EFFORT?

51 29 24
                                    

"Selly, di gedung sekolah ada Hangga. Dia ingin bicara denganmu. " Lapor Aleysa.

"Sekarang? " Tanyaku.

"Tentu, apakah kamu mau menemuinya? "

"Iya, tapi kamu temani aku ya, Ca. " Jawabku yang diangguki oleh Aleysa.

Kami pun beranjak menuju gedung sekolah. Kulihat Hangga dari kejauhan, dia sudah ada disana sejak tadi atau bagaimana entha aku tidak tahu. Yang jelas aku penasaran apa yang akan dia bicarakan denganku.

"Halo." Sapaku terlebih dahulu.

"Hai." Jawabnya kikuk.

"Mau bicara apa? " Tanyaku langsung pada inti.

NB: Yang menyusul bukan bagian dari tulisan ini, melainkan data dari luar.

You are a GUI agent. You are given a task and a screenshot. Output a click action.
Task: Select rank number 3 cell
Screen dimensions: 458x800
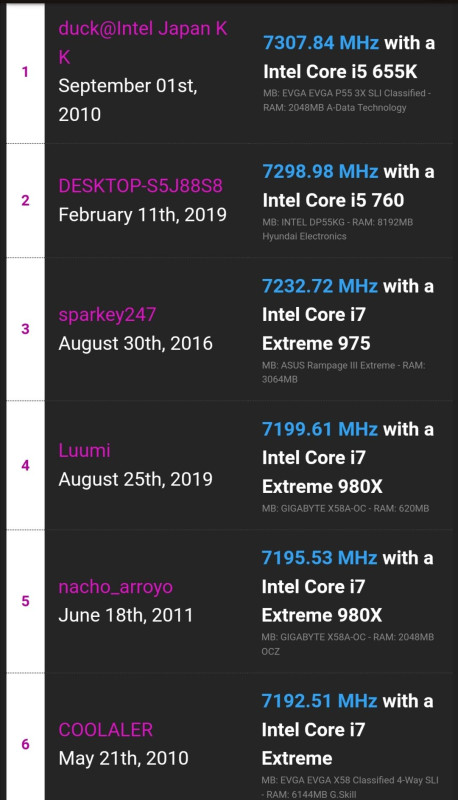25,329
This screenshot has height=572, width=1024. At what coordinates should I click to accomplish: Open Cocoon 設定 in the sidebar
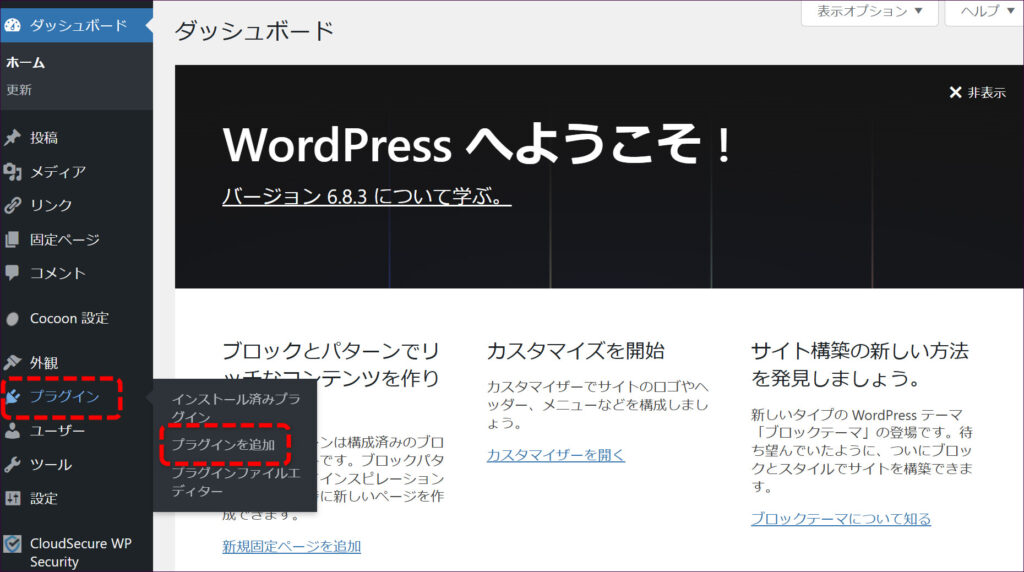click(x=69, y=318)
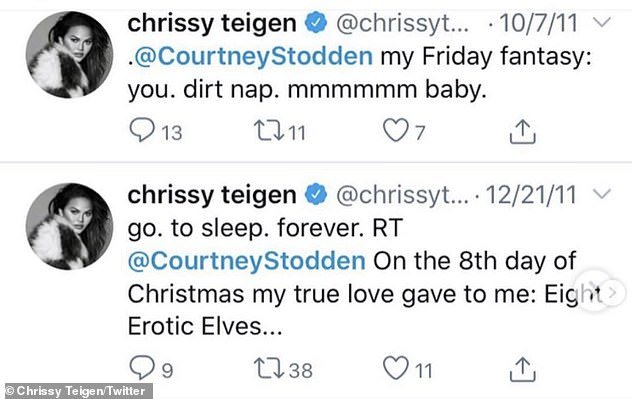Image resolution: width=632 pixels, height=399 pixels.
Task: Open @CourtneyStodden mention in the first tweet
Action: [x=254, y=56]
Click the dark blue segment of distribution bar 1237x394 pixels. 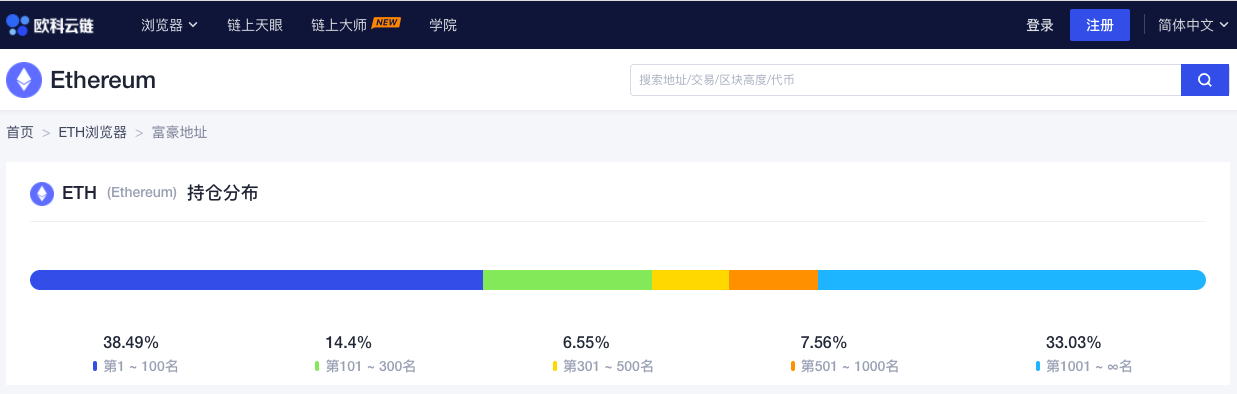(x=257, y=280)
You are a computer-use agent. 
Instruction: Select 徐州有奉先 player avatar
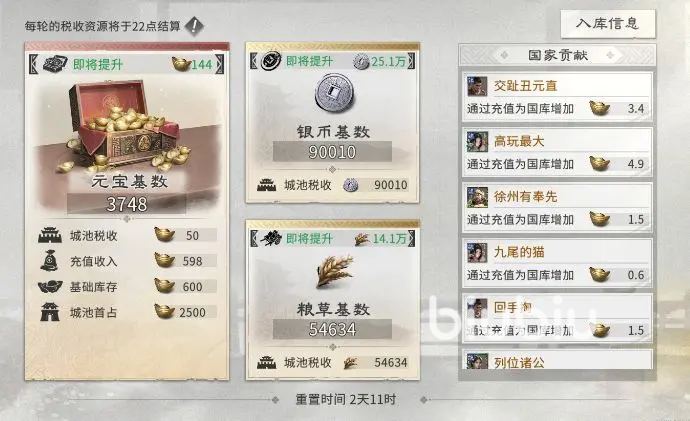[477, 197]
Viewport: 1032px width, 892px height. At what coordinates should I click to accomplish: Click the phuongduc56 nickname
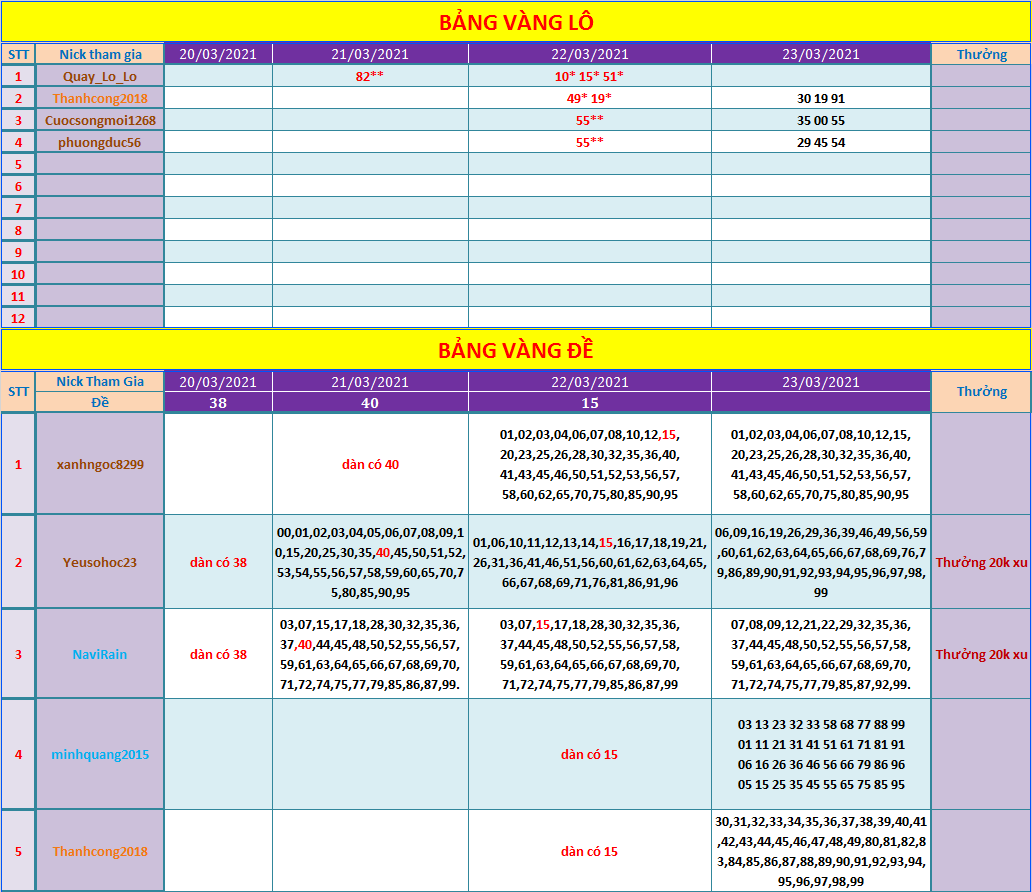[x=100, y=142]
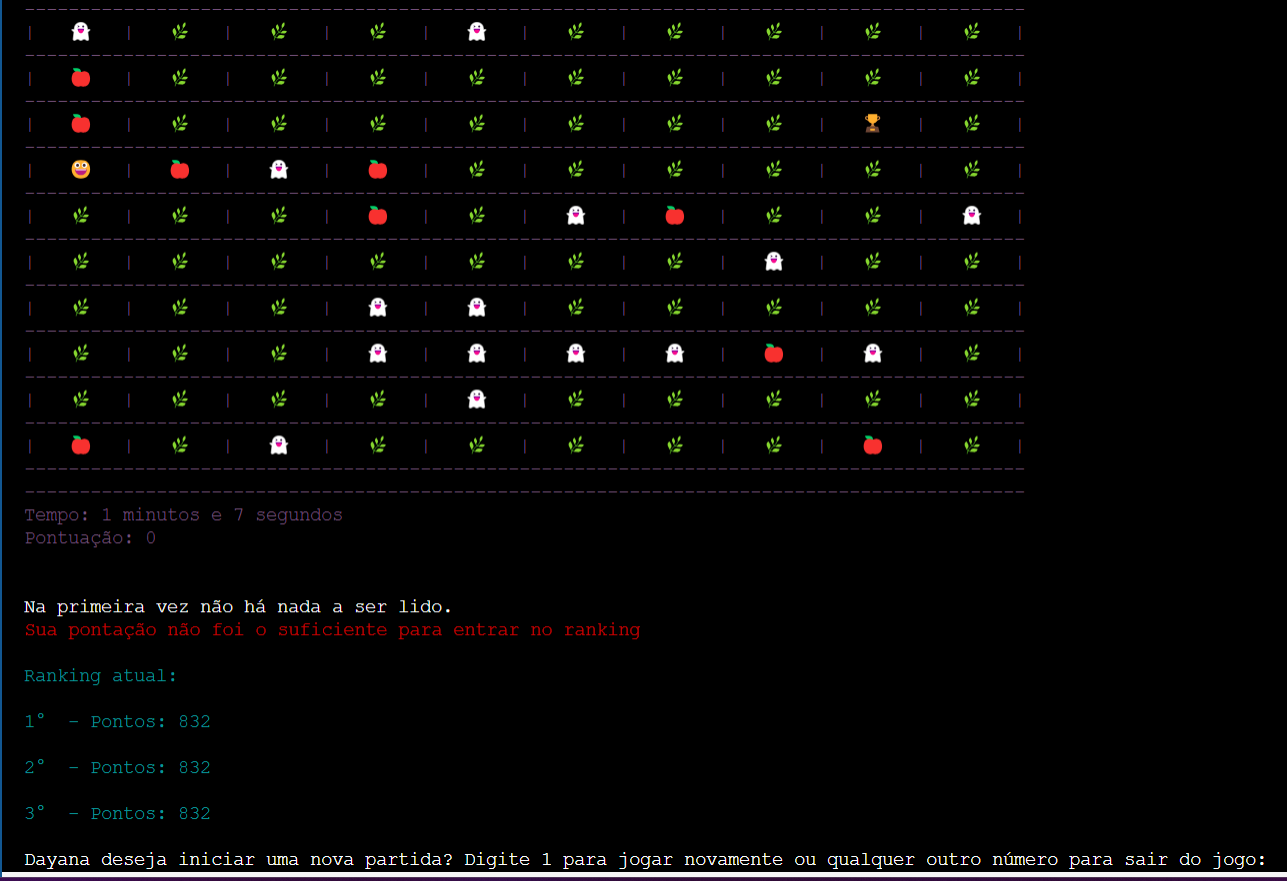
Task: Click the apple right beside the smiley player
Action: pos(180,169)
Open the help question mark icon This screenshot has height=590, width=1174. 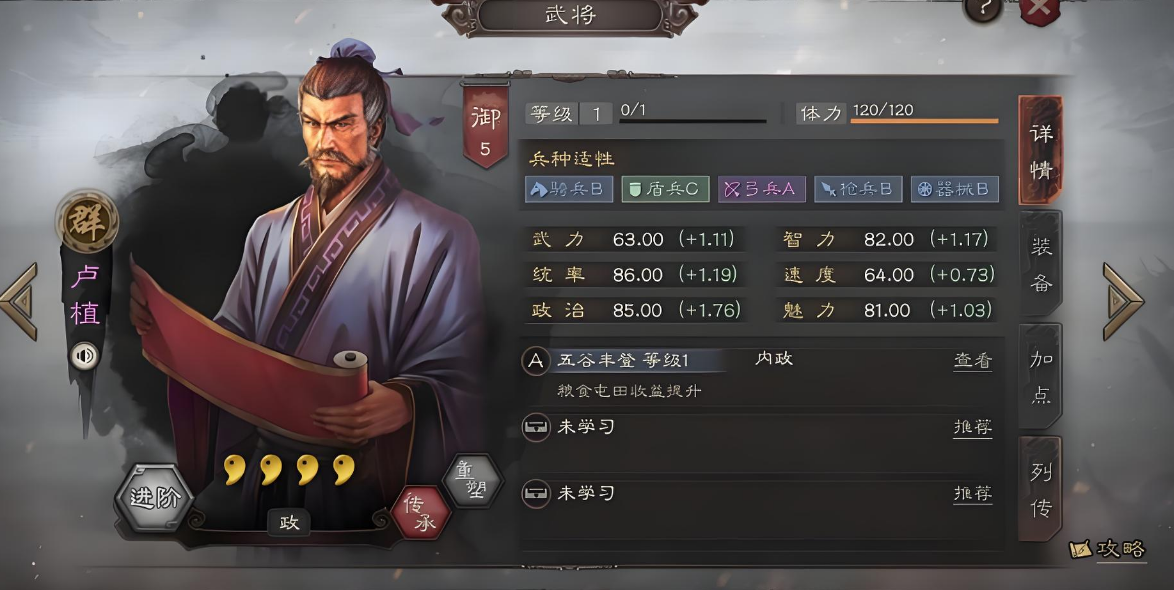[982, 9]
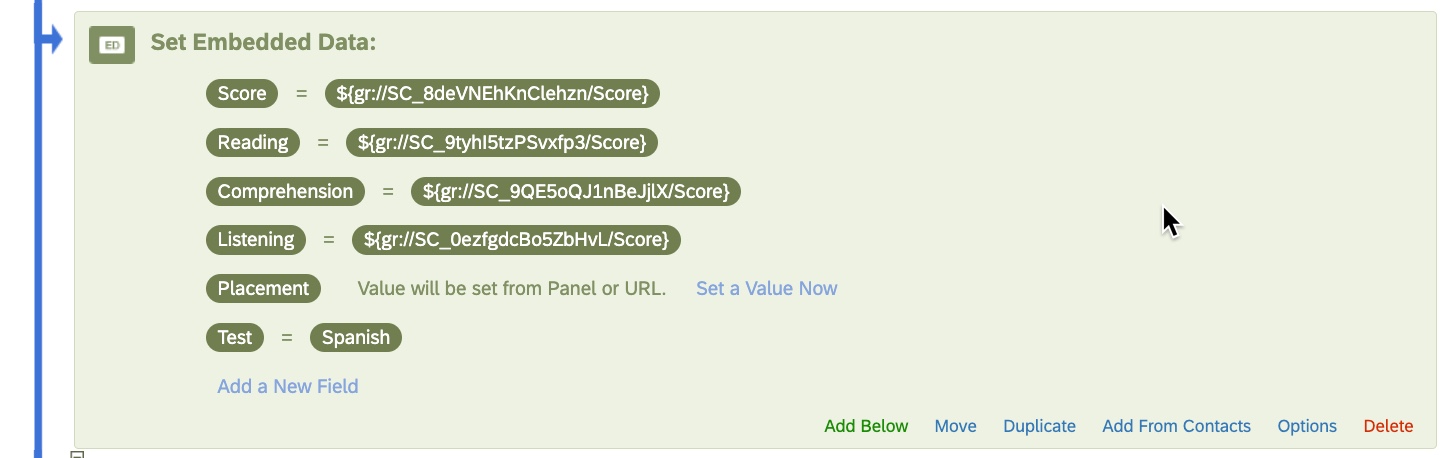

"Terimakasih sudah mau memberikan aku kesempatan, aku tahu mungkin kamu belum bisa lupa. Sama, aku pun juga. Terimakasih sudah mau mendengarkan Mama. Asal kamu tahu, Sel. Mama senang aku kenal denganmu, katanya aku jadi lebih baik dari pada sebelum sebelumnya. Dan ku akui itu memang benar. Maaf aku sudah menceritakan banyak tentangmu pada Mama tanpa izin darimu. Sekarang, aku mau kita bukan cuma dekat dan saling suka, aku ingin kita dekat saling suka dan terikat. Maaf kalau belum bisa mendatangi orang tuamu langsung bersama orang tuaku, untuk meresmikan hubungan ini. Masa depan kita masih panjang, tapi aku nggak mau kehilangan kamu." Ungkapnya panjang lebar.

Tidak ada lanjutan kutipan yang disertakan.